---- DATA PROVIDED

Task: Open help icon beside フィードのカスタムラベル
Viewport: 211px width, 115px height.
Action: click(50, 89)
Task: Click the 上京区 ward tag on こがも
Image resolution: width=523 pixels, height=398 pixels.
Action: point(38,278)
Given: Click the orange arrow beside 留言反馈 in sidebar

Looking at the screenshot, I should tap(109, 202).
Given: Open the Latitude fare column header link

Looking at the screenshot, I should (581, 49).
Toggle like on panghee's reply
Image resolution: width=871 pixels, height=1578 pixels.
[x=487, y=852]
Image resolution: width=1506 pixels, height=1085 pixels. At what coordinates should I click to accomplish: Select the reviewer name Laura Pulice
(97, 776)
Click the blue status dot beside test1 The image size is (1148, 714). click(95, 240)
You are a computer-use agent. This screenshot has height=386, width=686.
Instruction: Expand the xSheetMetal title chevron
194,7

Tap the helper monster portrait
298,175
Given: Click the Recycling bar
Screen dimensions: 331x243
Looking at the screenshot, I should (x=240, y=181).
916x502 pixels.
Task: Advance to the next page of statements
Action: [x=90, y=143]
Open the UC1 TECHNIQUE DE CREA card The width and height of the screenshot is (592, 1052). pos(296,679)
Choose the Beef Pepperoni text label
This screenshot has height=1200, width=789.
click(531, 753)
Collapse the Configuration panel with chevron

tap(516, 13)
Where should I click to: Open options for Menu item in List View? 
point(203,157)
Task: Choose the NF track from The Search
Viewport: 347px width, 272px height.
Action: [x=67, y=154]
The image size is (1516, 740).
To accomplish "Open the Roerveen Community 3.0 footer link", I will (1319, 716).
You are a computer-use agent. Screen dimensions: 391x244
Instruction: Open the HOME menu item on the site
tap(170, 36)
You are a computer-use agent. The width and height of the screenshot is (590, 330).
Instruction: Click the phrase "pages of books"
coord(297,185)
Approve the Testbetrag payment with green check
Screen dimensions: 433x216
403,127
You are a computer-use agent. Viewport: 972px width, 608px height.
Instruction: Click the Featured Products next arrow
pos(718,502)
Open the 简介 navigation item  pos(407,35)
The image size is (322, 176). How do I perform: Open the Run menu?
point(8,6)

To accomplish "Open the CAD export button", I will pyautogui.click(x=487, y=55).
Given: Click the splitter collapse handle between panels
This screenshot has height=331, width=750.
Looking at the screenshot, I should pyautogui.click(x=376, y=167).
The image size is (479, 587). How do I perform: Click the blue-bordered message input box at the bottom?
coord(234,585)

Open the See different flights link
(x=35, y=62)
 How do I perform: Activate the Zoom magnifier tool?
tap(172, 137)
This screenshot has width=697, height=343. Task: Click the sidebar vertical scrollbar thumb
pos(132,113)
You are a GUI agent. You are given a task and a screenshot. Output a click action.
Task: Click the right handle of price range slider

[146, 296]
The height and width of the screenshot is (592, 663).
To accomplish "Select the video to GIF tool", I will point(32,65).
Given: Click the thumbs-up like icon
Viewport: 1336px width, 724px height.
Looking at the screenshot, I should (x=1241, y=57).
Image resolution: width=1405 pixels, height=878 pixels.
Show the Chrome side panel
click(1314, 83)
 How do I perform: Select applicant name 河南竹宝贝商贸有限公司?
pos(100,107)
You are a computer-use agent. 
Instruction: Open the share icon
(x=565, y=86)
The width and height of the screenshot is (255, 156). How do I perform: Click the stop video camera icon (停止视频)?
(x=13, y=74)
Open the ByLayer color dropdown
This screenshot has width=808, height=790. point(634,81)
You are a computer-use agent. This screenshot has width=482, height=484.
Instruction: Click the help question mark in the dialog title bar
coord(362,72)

--------

== WHAT THE TASK REQUIRES ==
Go through the records above, find every line with the word "computer", and list those lines.

== ANSWER BOX ==
You are a computer-use agent. This screenshot has height=386, width=686.
You are a computer-use agent. Screen dimensions: 391x244
You are a computer-use agent. The width and height of the screenshot is (590, 330).
You are a computer-use agent. Viewport: 972px width, 608px height.
You are a computer-use agent. 
You are a computer-use agent. This screenshot has width=482, height=484.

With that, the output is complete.